Fishermen livelihoods are vulnerable to environmental change because ecological farming activities are more sensitive to climate and resource impacts (droughts, floods, etc. often disrupt agriculture) [70],which may explain our finding that fishermen adopting ecological farming have the highest buffering ability. At the same time, fishermen who adopt the ecological farming tend to be more active in accessing information (BL fishermen strive to restore the livelihood capital and enhance the stock of livelihood capital at significantly higher rates compared to SL and SD fishermen), have better training application than other types of fishermen, and thus have the highest learning ability. Restoration Projects of the Four Major Rivers in South Korea and Ecological Fisheries of the Mekong River in Thailand adapt to environmental change by diversifying crops, changing farming patterns, etc. These behaviors can also reduce the vulnerability of agricultural production to climate [71], thus increasing the buffering ability of BL fishermen.
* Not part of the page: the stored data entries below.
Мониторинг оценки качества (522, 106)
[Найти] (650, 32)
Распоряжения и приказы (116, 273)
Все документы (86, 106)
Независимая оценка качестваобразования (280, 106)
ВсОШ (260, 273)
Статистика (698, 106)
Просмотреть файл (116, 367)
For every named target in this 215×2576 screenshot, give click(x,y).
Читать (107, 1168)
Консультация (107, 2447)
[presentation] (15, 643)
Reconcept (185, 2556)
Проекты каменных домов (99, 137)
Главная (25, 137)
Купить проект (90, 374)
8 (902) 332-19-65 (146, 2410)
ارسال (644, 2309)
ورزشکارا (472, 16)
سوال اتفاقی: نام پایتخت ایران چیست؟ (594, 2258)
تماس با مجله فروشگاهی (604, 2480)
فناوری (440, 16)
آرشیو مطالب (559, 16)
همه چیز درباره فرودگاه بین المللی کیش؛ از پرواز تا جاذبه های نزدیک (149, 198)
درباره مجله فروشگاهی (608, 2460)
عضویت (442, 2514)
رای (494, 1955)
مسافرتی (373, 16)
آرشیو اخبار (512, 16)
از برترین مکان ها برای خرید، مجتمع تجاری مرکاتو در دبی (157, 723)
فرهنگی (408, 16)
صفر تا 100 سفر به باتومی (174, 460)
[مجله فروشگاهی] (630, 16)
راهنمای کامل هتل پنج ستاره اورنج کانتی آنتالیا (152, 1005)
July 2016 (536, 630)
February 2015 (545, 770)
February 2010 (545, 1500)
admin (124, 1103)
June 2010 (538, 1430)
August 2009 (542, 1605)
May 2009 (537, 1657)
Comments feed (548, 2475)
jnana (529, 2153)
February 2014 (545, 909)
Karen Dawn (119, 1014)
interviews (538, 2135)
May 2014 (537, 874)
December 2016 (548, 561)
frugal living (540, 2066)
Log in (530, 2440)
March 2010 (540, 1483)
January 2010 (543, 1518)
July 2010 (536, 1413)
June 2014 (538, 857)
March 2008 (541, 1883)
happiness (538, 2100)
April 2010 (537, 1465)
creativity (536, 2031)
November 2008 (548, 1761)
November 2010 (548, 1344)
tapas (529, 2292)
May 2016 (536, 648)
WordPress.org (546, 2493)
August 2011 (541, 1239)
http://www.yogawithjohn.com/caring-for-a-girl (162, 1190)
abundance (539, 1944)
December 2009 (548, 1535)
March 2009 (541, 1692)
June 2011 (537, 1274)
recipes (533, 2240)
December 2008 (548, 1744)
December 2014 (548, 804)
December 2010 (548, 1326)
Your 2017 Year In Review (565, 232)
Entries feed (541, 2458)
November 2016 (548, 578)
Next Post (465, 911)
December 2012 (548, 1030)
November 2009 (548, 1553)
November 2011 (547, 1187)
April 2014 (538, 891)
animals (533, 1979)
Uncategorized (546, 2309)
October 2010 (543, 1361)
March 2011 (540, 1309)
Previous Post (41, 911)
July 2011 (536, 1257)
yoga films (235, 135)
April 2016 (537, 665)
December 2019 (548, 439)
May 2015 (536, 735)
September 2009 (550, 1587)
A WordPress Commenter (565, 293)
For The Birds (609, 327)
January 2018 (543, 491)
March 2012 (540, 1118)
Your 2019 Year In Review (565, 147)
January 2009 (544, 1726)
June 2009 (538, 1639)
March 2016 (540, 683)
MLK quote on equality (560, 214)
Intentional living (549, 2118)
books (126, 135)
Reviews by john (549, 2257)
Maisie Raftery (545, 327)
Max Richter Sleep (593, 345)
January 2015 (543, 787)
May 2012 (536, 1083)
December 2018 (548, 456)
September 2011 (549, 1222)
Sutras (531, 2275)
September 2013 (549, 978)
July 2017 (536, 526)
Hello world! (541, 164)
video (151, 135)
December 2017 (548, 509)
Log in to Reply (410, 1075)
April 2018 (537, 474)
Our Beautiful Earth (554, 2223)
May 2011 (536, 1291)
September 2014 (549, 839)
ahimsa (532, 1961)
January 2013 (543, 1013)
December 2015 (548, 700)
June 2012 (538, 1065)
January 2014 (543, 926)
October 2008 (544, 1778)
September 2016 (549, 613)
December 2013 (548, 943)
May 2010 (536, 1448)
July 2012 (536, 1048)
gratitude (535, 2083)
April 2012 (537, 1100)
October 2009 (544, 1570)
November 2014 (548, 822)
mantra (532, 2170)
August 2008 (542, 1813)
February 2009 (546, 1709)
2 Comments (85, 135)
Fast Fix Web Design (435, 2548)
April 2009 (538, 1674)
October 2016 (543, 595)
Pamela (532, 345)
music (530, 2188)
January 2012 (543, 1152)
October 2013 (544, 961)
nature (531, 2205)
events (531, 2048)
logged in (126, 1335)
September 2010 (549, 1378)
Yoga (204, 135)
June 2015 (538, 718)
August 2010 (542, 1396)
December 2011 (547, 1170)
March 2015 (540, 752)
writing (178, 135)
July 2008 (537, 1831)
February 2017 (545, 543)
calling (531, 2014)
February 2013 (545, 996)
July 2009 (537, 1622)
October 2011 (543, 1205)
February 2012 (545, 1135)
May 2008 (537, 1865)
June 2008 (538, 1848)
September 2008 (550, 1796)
In addition, policy promotion and social integration are important factors for SL fishermen to have higher self-organization and learning ability. The SL model can be used as a reference for the establishment of a multi-tiered transformation support system for European Union fishermen. This may entail the creation of a market-based compensation mechanism for the withdrawal of fishing vessels, the integration of training with regional ecological aquaculture planning, and the utilization of subsidy leverage to encourage environmentally-friendly farming practices.
5.2. Optimization of support policy combinations for fishermen in different regions
In Table 9, among the seven configurations analyzed, after consolidation, a total of three distinct patterns that stimulate the willingness for high-ecological farming transformation have been identified. 1. “Capital-Skills” Driven Model. In this configuration, both livelihood capital and skill acquisition serve as core factors in enhancing fishermen’s inclination towards adopting ecological farming practices.2. “Policy-Experience” Driven Model. The C5 configuration path places greater emphasis on social integration, suggesting that community support can effectively alleviate various external disturbances encountered after the transition. In contrast, C3 and C4 highlight that livelihood transformation and restoration are primarily accomplished through policy support. 3. “Capital-Policy-Community-Skills” Integration Model. Fishermen within this configuration necessitate an integrated approach encompassing livelihood capital, government assistance, community support, and skills training to attain higher resilience in their livelihoods and cultivate a willingness for ecological farming transformation.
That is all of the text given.